Al preguntarle ¿por qué escogió desde el principio de su carrera pictórica la vasija indígena? Ella responde que en sus lecturas y observaciones se da cuenta desde muy pequeña que  la vasija  jugó un importantísimo rol en la vida de los indígenas. “Fueron urnas mortuorias, porque en ellas algunas tribus indígenas  colocaban a sus difuntos. En la vida cotidiana, la utilizaban para para guardar granos, agua y bebidas.  También guardaban la sangre de personas y animales que ofrendaban a los dioses, además de ser objetos de decoración para los  hogares”.

Entre las obras de Hannya Buentemeyer se destacan pinturas de las esferas del Diquis, en las que representa al indígena  como siluetas que se mueven a su alrededor, o pinta la montaña Betambal con los nativos y le da su significado intuitivo. Como obra  auténtica, que no copia a nadie ni se basa teorías de arqueólogos, reta la imaginación y al expresionismo plasmado en obras como Exodo en Cuzco, El calendario Azteca, La destrucción del río Terraba, El indio Misquito y Fusión de culturas, entre otros.

Pinta exuberantes flores tropicales  y orquídeas desde su propia óptica, llevándolas al lienzo como pintora y no como  bióloga, afirmando que “el que copia es cobarde ante si mismo pues no se atreve a transmitir  nada, pues el que lo pensó y plasmó es el que tiene el mérito, salió de su alma y mente  y así lo plasma en el lienzo, no importa cual motivo escoja el pintor”.

La naturaleza, flora, bosques y mares se mantienen como parte de su temática pictórica, que envía el mensaje de conservación del ambiente, como lo mostró en la exposición “Silencio, Paz y Libertad”. Ella disfruta toda la naturaleza, como  el ruido de las olas, las aves y los cambios de clima…y con calma e imaginación pinta el viento, al punto que puede sentirse visualmente.
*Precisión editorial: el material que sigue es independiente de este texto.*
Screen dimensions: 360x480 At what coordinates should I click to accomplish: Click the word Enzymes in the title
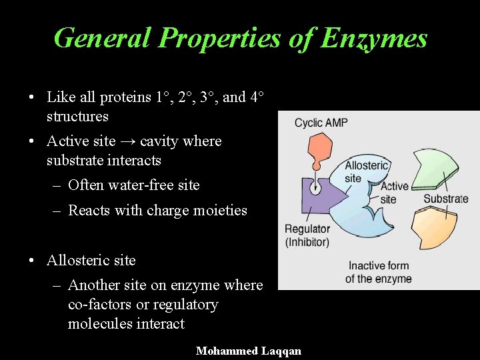pos(373,38)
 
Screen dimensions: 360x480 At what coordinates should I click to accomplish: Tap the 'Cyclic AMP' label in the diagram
pos(321,123)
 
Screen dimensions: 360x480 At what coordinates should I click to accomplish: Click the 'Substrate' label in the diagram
pos(446,199)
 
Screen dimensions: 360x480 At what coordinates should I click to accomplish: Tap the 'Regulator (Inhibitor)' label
pos(307,235)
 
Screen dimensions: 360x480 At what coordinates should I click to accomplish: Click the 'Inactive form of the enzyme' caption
pos(379,273)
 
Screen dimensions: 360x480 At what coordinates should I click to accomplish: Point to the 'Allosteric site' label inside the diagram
pos(365,171)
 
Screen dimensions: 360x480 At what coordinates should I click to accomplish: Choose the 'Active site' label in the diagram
pos(393,193)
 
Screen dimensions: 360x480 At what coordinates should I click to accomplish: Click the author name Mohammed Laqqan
pos(249,351)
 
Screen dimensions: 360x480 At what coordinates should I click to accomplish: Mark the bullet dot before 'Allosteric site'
pos(32,261)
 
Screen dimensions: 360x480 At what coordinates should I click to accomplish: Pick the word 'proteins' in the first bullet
pos(125,97)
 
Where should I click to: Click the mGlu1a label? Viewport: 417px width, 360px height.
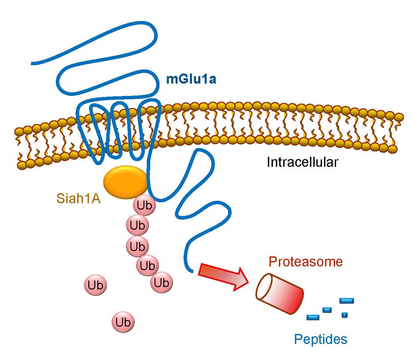[x=191, y=79]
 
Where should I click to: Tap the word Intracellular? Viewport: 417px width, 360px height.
[x=302, y=162]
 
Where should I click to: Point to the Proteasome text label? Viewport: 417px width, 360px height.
[x=306, y=261]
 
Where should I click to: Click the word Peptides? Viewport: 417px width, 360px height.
[x=320, y=339]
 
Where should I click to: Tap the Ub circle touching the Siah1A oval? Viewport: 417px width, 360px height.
[x=144, y=205]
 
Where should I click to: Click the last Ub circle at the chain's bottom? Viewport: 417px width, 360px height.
[x=162, y=283]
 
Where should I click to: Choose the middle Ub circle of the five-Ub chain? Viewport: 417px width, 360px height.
[x=137, y=247]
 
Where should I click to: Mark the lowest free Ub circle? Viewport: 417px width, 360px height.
[x=123, y=322]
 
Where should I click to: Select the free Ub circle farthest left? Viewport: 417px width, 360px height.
[x=96, y=285]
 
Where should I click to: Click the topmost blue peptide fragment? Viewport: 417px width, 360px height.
[x=346, y=301]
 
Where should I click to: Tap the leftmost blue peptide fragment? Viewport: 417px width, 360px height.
[x=313, y=317]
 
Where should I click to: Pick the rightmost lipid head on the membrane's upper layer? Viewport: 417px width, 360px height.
[x=399, y=117]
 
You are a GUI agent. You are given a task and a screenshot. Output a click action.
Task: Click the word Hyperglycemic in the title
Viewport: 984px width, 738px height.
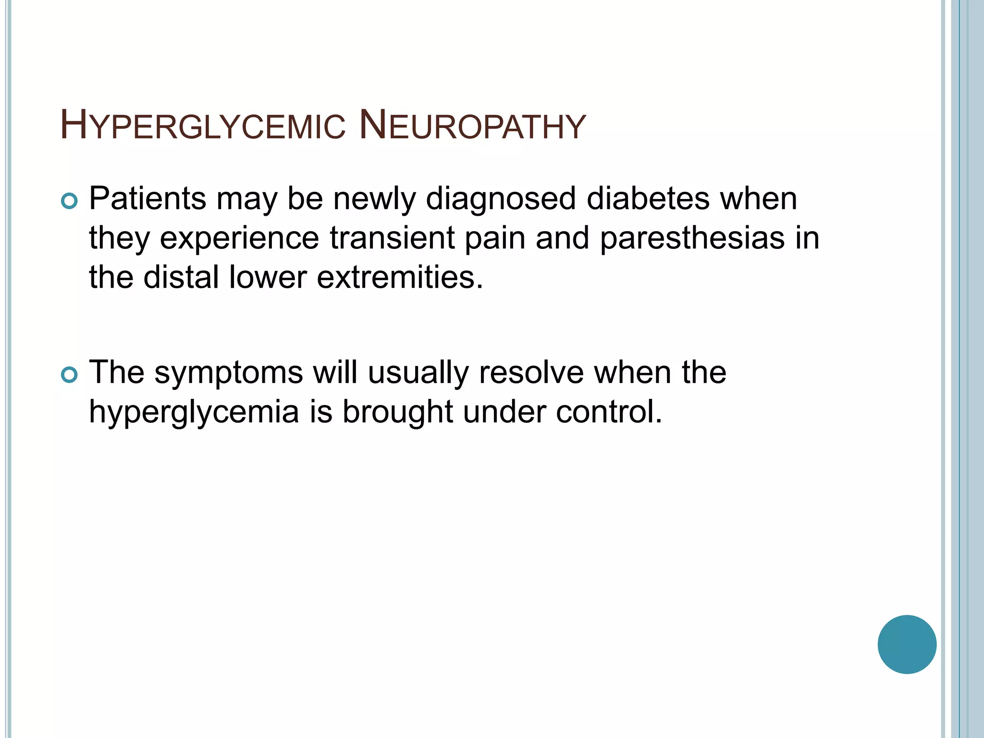[202, 126]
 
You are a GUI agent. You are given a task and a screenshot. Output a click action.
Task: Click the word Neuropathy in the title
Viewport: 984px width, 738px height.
[472, 126]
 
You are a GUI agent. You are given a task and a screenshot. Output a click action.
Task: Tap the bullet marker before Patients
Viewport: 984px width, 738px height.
[70, 201]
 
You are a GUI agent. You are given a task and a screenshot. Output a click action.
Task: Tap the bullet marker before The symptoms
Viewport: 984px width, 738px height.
[70, 375]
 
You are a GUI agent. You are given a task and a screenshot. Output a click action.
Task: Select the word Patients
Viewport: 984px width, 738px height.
[148, 198]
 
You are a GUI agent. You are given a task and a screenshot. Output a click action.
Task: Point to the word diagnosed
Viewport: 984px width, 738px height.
[501, 199]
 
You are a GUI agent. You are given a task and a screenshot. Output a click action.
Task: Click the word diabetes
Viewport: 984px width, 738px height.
[648, 198]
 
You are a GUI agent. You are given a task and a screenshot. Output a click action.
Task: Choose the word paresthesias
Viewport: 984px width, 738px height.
[692, 239]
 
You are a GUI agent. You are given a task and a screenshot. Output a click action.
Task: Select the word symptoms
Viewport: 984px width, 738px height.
[228, 373]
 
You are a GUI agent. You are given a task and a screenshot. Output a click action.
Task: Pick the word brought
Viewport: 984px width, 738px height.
[397, 413]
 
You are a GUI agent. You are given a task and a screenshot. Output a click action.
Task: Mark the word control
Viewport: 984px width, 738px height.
[609, 412]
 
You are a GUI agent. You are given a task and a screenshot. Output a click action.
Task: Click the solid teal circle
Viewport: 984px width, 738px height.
[907, 644]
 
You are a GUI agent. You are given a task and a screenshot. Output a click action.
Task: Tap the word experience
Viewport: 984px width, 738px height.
[239, 239]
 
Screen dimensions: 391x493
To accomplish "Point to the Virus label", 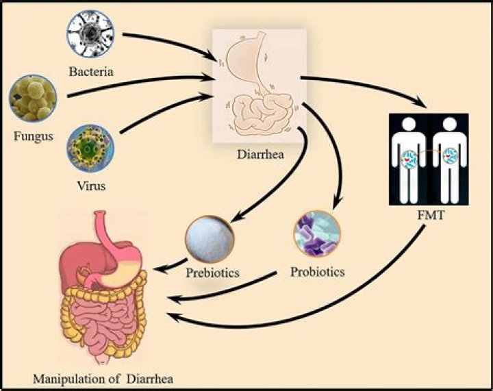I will point(92,186).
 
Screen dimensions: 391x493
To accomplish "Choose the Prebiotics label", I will point(212,273).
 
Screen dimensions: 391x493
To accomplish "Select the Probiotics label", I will point(317,271).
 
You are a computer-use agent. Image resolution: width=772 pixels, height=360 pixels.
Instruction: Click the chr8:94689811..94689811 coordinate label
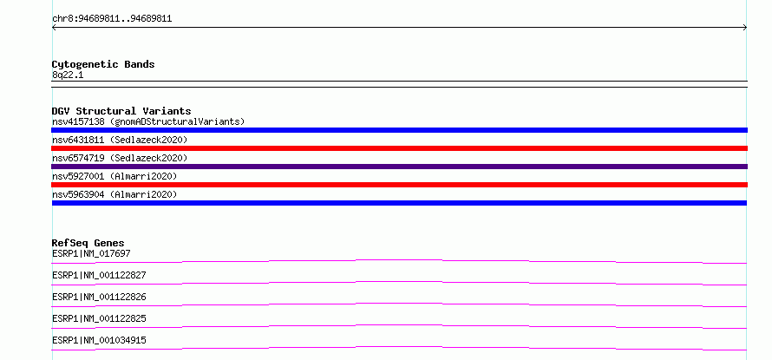tap(112, 19)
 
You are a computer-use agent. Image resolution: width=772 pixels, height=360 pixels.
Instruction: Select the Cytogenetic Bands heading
tap(103, 64)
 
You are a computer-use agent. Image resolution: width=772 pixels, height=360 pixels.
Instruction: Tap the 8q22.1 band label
tap(68, 75)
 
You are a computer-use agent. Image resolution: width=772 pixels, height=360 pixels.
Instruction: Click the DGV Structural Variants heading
tap(121, 111)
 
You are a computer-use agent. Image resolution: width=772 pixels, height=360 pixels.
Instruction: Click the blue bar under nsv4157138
tap(399, 130)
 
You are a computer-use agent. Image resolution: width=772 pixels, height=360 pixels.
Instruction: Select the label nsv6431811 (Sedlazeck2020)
tap(120, 140)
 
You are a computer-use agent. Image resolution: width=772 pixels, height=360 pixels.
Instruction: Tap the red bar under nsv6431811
tap(399, 148)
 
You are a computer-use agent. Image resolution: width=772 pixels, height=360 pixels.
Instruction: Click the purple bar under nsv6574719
tap(399, 167)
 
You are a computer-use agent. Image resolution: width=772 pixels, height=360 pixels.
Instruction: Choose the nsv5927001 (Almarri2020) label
tap(114, 176)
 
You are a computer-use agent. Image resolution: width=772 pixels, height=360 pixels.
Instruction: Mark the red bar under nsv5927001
tap(399, 185)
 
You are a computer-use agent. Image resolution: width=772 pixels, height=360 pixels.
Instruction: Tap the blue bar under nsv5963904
tap(399, 203)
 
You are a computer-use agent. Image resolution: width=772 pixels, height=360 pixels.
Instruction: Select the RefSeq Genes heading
tap(88, 243)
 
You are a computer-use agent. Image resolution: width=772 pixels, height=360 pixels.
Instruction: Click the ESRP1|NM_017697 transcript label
tap(91, 253)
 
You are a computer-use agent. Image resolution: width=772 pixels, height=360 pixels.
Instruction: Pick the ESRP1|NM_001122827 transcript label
tap(99, 275)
“Voy por la senda de la vida con pasos firmes, pero sin saber a donde me llevan. Acepto  la vida como ella se presenta, no busco ni la fama ni el reconocimiento, pues  una de mis metas es poder perder totalmente el ego, pues el ego da mas frustraciones que satisfacciones” afirma la artista, cuyas obras se encuentran en Alemania, Polonia, Suiza, Sur América y Costa Rica y que hoy compartimos en la revista Petra.